_INSTRUCTIONS TO FOLLOW:_ Repeat the entries below word for word, though any picture in them should be dropped.

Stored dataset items
+---+

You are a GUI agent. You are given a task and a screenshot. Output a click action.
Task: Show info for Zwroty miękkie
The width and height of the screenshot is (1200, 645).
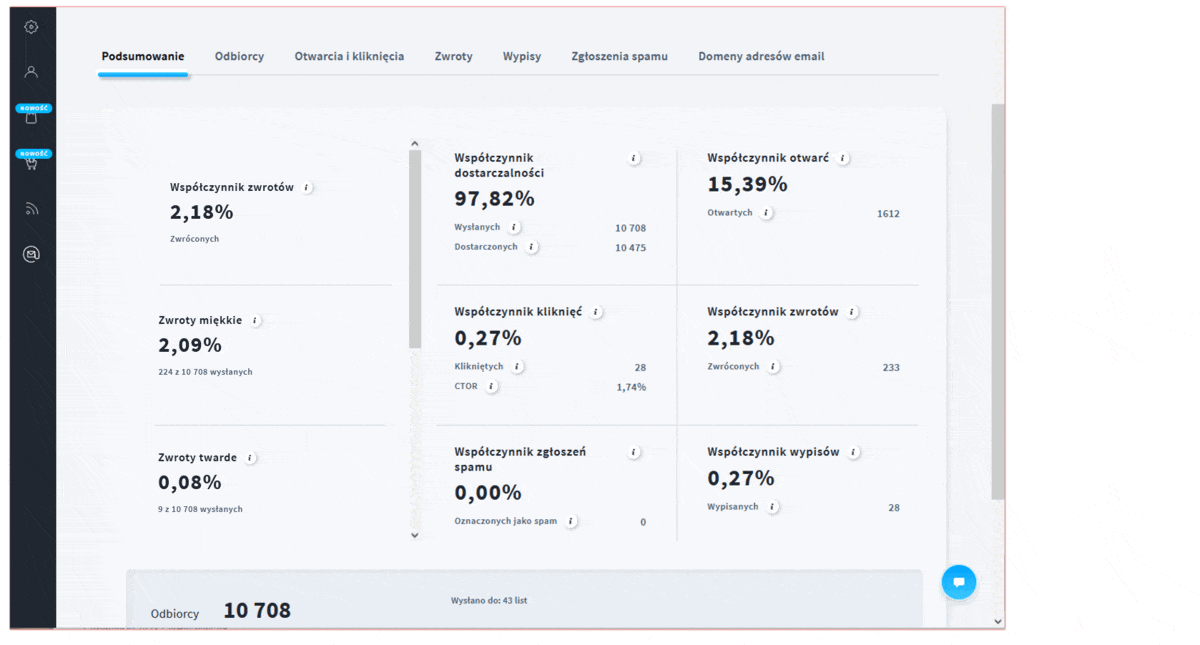coord(255,321)
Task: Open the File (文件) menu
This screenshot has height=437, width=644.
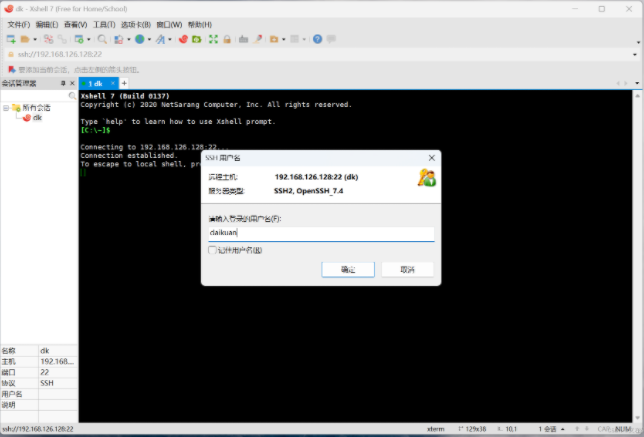Action: click(18, 24)
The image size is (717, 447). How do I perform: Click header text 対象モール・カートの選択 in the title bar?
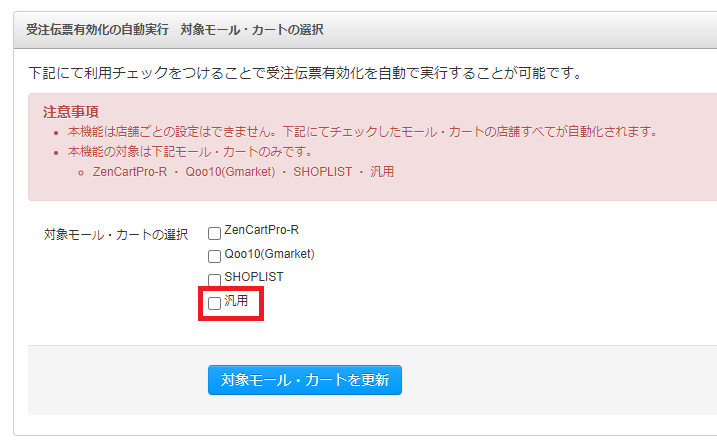252,30
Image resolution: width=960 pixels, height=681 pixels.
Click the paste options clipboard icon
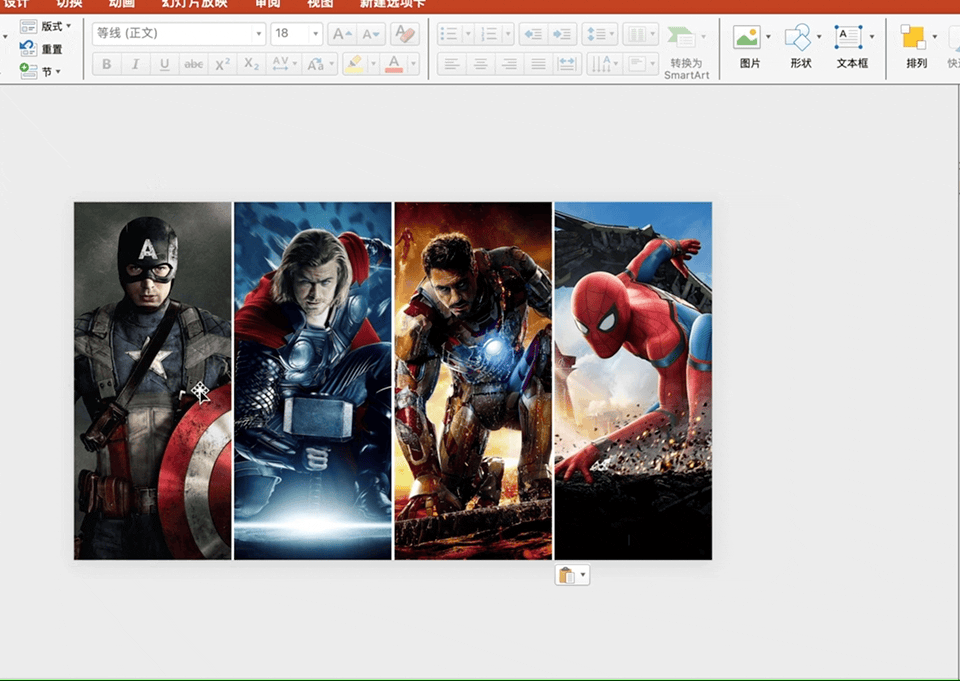pyautogui.click(x=567, y=575)
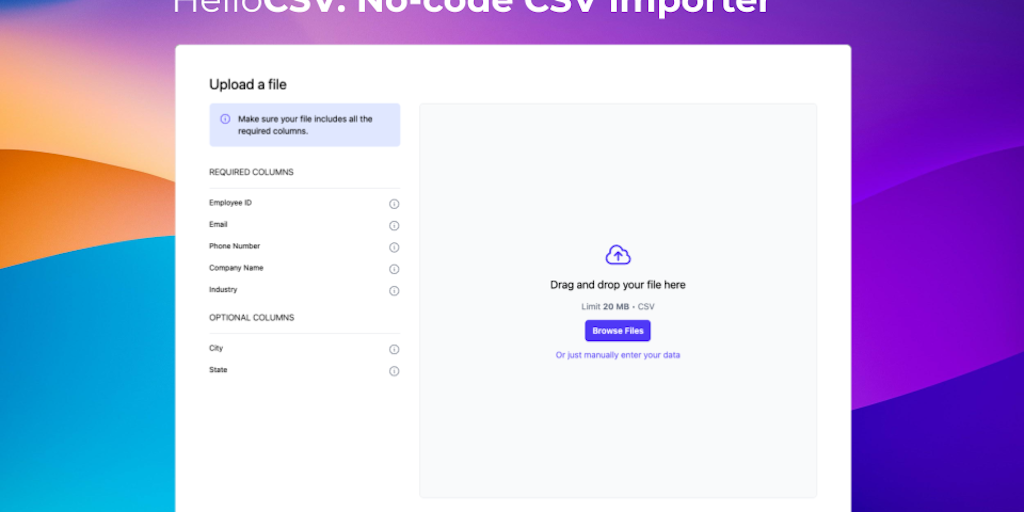Click the Email column label
1024x512 pixels.
coord(218,225)
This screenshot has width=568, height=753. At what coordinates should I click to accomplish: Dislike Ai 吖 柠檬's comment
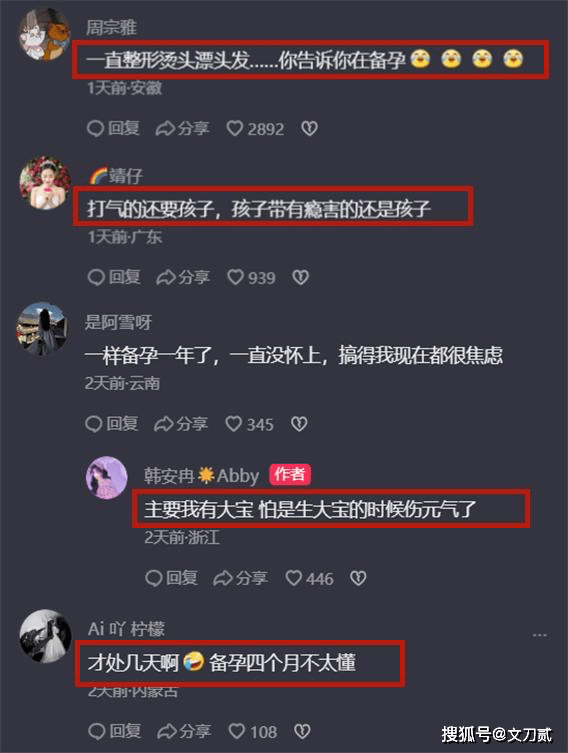(302, 731)
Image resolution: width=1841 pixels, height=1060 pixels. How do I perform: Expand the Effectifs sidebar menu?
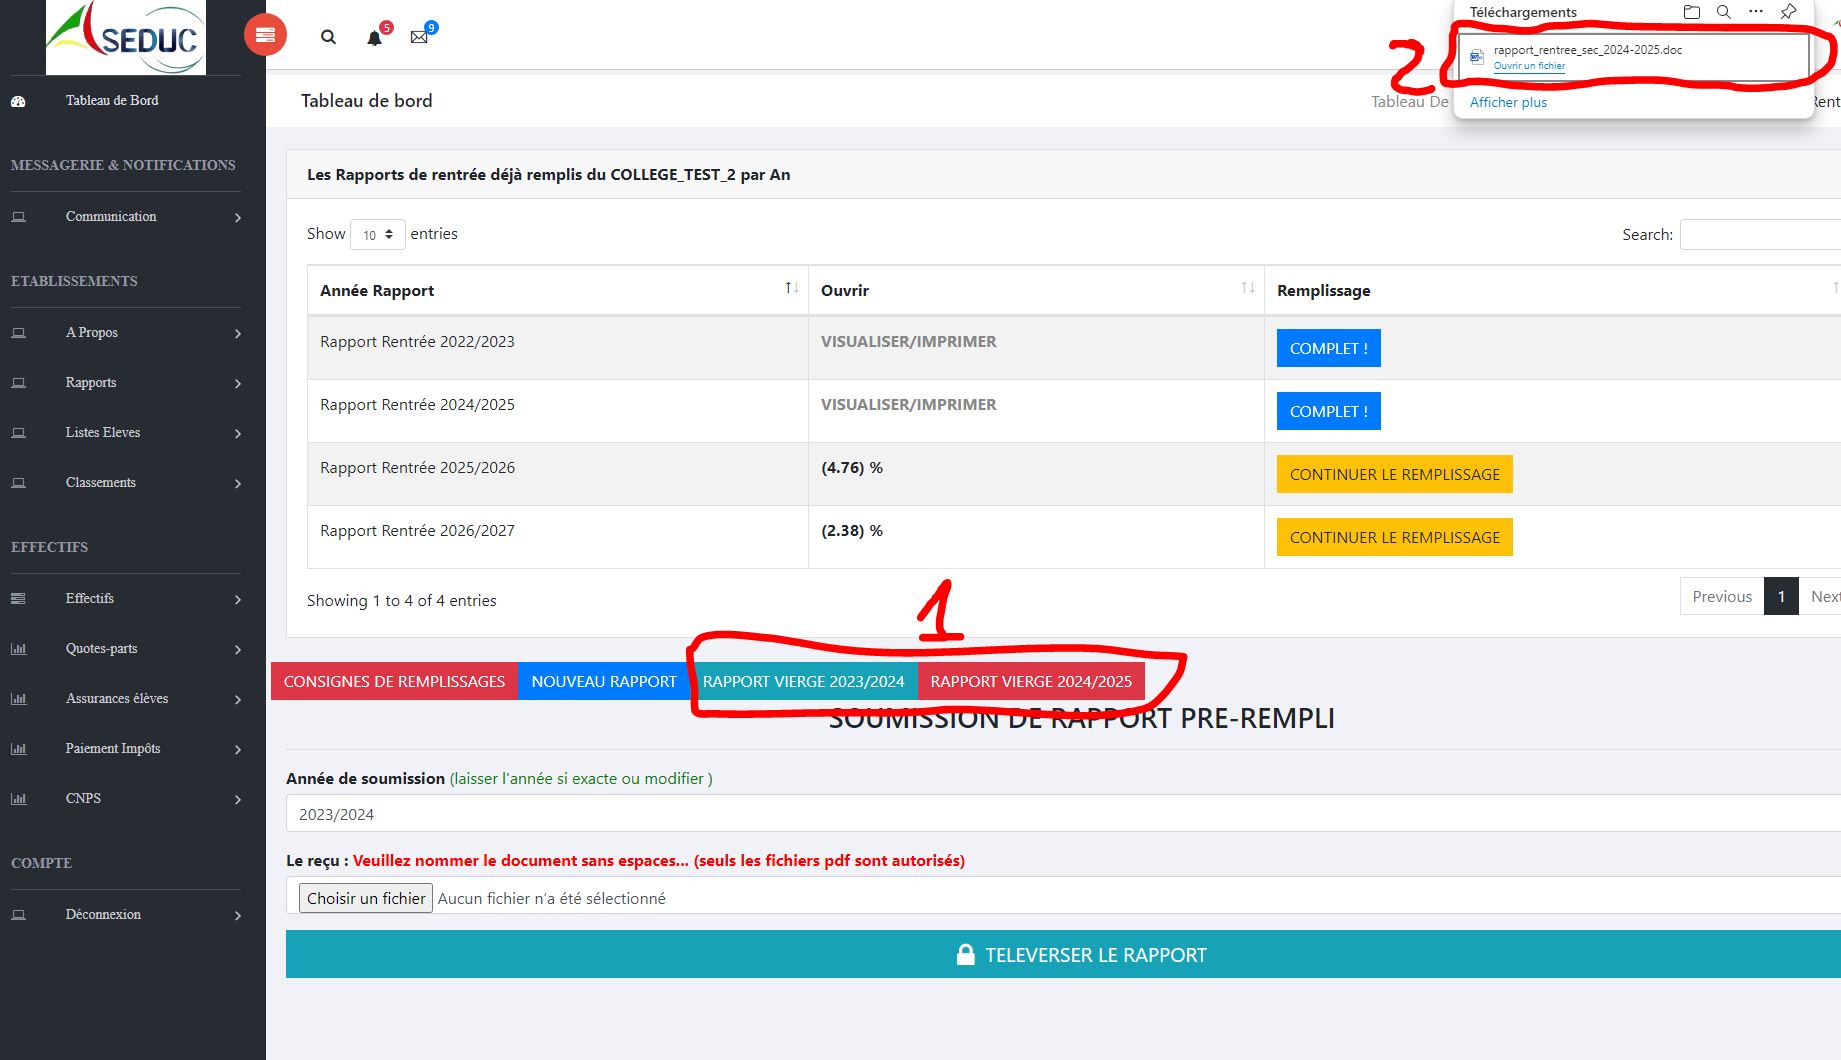click(x=125, y=599)
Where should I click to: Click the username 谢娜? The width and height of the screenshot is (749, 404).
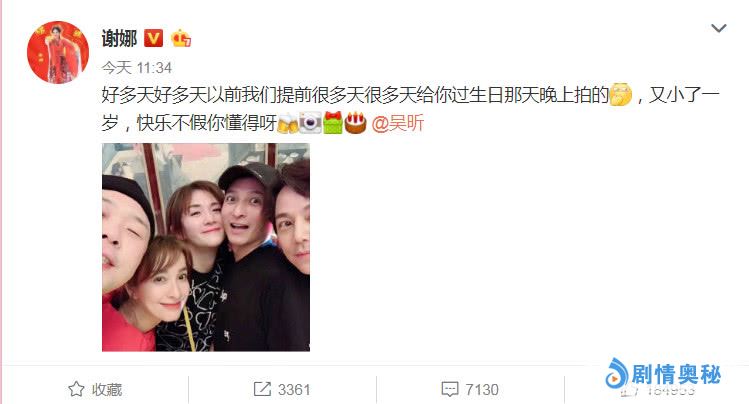point(119,39)
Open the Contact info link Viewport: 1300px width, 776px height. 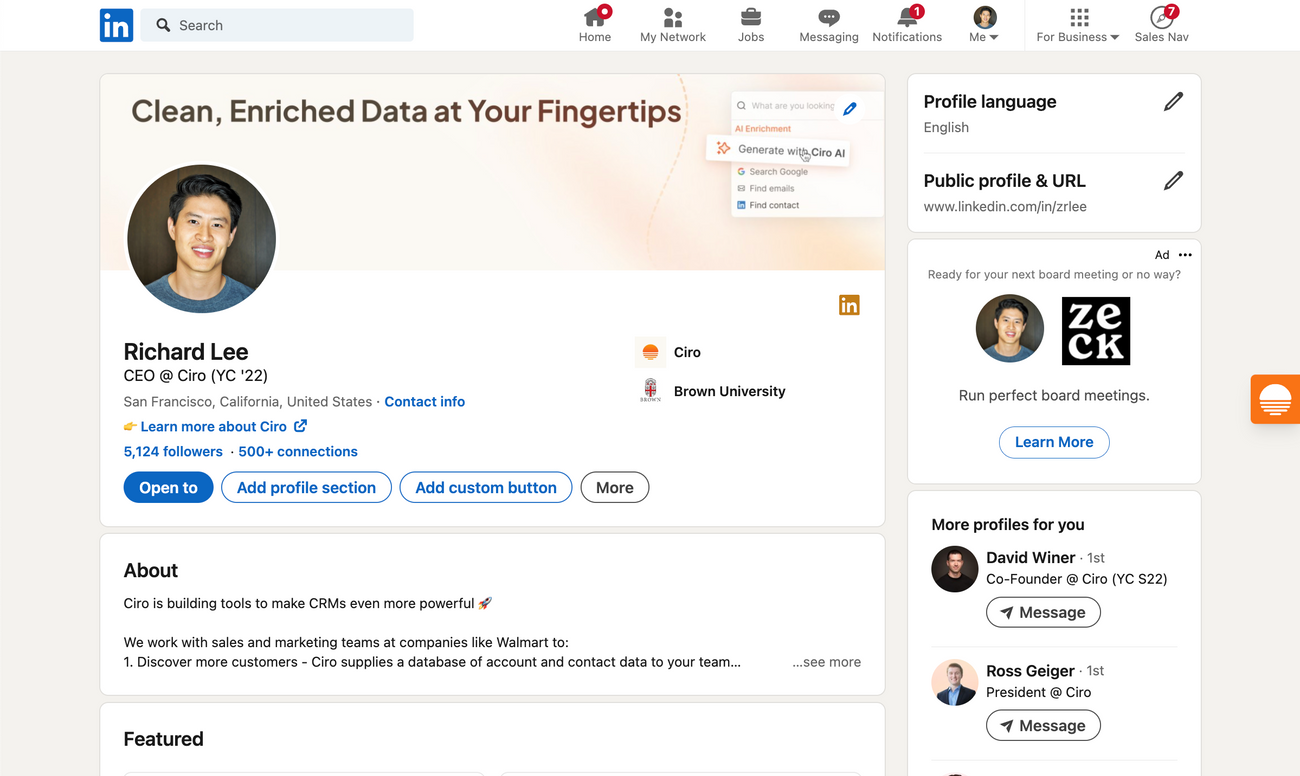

+---+

_EXERCISE SOLUTION:_
You are a GUI agent. You are given a task and a screenshot. Output a click action.
Task: Show info for Zwroty miękkie
The width and height of the screenshot is (1200, 645).
coord(255,321)
Task: Open the File (文件) menu
This screenshot has height=437, width=644.
Action: click(18, 24)
The image size is (717, 447). How do I perform: Click header text 対象モール・カートの選択 in the title bar?
252,30
Image resolution: width=960 pixels, height=681 pixels.
Click the paste options clipboard icon
pyautogui.click(x=567, y=575)
Click the Email column label
1024x512 pixels.
coord(218,225)
This screenshot has width=568, height=753. At what coordinates should I click to accomplish: Dislike Ai 吖 柠檬's comment
(302, 731)
Image resolution: width=1841 pixels, height=1060 pixels. How do I perform: Expand the Effectifs sidebar menu?
click(x=125, y=599)
Where should I click to: Click the username 谢娜? The width and height of the screenshot is (749, 404).
point(119,39)
Open the Contact info link Viewport: 1300px width, 776px height. 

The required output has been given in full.